When considering the electric flux linked with a cube due to a charge placed at one of its surfaces, it's important to apply Gauss's law. Gauss's law states that the total electric flux through a closed surface is equal to $$\frac{q_{\text{enc}}}{\epsilon_0}$$, where $$q_{\text{enc}}$$ is the charge enclosed by the surface and $$\epsilon_0$$ is the permittivity of free space.

In the given scenario, the charge $$q$$ is placed at the center of one of the surfaces of the cube. Conceptually, we can think of this arrangement as part of a larger situation where if we had a larger, imaginary cube that encompasses the entire setup such that the point charge is at its geometric center, the charge would then be uniformly distributing its flux through all six faces of this larger cube. However, since the actual setup involves only one cube with one face adjacent to the charge, we essentially have only one-half of the total possible geometry through which the flux from this charge can emerge - implying the flux through our actual cube is a fraction of the total flux that would emanate from the charge if it were centrally placed within a larger, encompassing cube.

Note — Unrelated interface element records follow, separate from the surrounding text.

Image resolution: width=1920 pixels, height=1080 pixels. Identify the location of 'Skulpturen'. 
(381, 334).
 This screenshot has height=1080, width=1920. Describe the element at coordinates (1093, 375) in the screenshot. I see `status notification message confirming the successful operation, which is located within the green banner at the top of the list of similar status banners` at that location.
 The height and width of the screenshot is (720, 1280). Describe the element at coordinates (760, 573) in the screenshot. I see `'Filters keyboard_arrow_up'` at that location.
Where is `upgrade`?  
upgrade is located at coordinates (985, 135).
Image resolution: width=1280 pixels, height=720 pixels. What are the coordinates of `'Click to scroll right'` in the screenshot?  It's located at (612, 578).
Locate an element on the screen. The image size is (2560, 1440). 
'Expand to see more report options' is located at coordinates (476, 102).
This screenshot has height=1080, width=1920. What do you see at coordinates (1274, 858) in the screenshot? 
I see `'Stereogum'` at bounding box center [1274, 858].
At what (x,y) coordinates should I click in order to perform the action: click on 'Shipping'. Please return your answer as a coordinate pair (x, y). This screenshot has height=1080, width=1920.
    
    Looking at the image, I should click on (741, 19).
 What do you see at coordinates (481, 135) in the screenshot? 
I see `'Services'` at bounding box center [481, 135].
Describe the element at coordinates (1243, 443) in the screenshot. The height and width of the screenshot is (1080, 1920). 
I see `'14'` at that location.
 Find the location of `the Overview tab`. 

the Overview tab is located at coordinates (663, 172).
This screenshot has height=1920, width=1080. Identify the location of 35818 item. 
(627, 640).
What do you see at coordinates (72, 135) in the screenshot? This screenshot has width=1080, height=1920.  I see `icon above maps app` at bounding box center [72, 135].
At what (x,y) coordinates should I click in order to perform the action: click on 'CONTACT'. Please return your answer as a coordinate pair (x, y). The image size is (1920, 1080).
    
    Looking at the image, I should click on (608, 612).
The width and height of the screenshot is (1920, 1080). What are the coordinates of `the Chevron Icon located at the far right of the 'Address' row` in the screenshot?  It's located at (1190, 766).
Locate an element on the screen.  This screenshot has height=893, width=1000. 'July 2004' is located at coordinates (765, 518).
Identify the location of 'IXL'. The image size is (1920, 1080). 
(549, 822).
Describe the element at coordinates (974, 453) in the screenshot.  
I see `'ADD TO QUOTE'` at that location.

Therefore, only half of the flux emanating from the charge will pass through the actual cube because the charge is placed directly on one of its surfaces, effectively distributing its influence through 180 degrees (half of the space around it) instead of the full 360 degrees. Hence, the flux linked with the cube will be half of the total flux $$\frac{q}{\epsilon_0}$$, which is calculated using Gauss's law for a point charge.

Therefore, the correct answer is $$\frac{q}{2\epsilon_0}$$.

Option A $$\frac{q}{2 \epsilon_0}$$ is the correct choice.